You know how you don’t really think of something as a big deal and you know what you’re gunna say but then you open your mouth and…

word vomit

Ugh.

I wanted to tell her why she was an inspiration to me and now it’s all a blur of pointless **it in and amongst a few “you’re my inspiration” type stuff.

But hey, she thought I was cute and she said my quads were poppin so it could have been worse right…

Right….?

Anyways, she inspires me in several ways and it would be nice if she could read this more scripted version instead of the garbles I said to her earlier.

~She’s tiny, like myself, but EATS! She eats to grow and she shows that she actually eats quite a bit. It’s none of this chicken and rice crap that I see so many female YouTubers sporting even when they aren’t on prep. This really helps me mentally because I have this weird irrational sense that I’m doing something wrong when I’m over here eating more then people larger then me. I have mentioned this before but this is why comparison is a total mind ef.

She’s five inches taller then me, lifts and eats 400 cals less then me. WTH?

Case in point, DONT COMPARE TO ANYONE ELSE BUT YOU!

I need to take this point to heart. Heidi even said this. Take it as a positive that you can eat so much. You body is telling you that you need it, not just to grow but even just to maintain. Fuel that rabbit metabolism girl!

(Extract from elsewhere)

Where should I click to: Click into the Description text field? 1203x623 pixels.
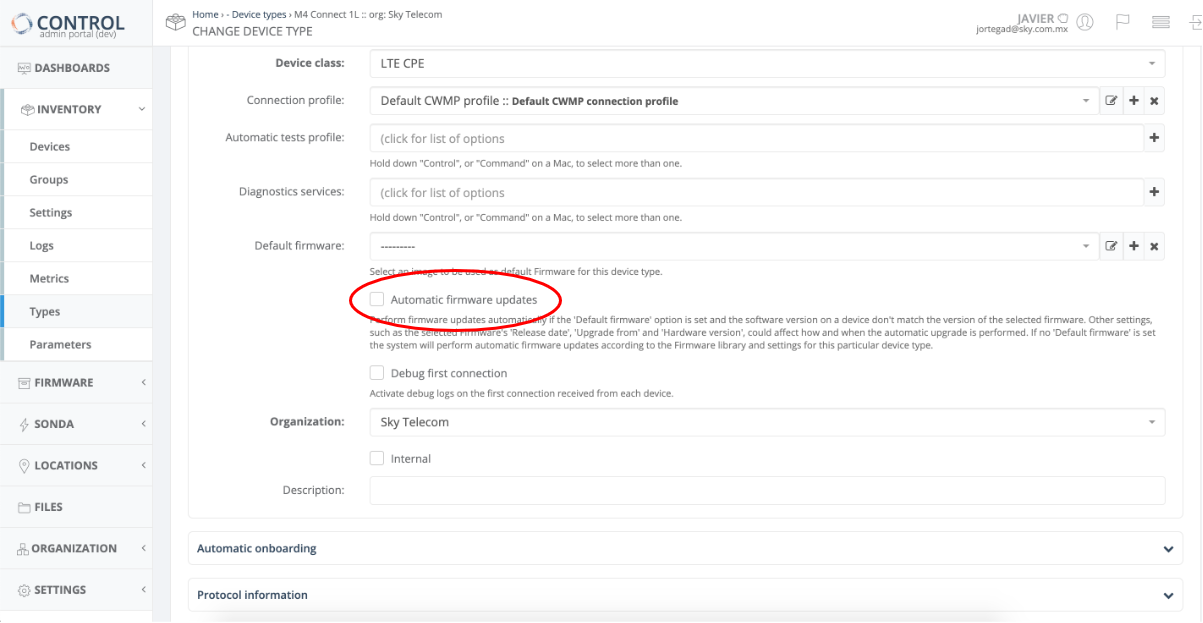click(766, 490)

~She lifts heavy. I have mentioned this before, but this is actually motivating always because there still aren’t that many girls, let alone, ones sitting nicely at 5 feet tall, that actually lift to grow. You know how proud I was when I hit that 135 back squat? Pumped!

Lastly, she’s real. She’s down to earth and actually the sweetest person ever. She was like:

Oh you’re such a cutie. I love how tiny you are.

Plus she dealt with my blabbering self with a smile.

Heidi, you are the real MVP!

So yeah, today was fun, but despite my lovely car nap, I’m drained so I will cut this off here so I can go stuff my face one last time for the day and hit the pillow.

Enjoy the rest of your weekend friends!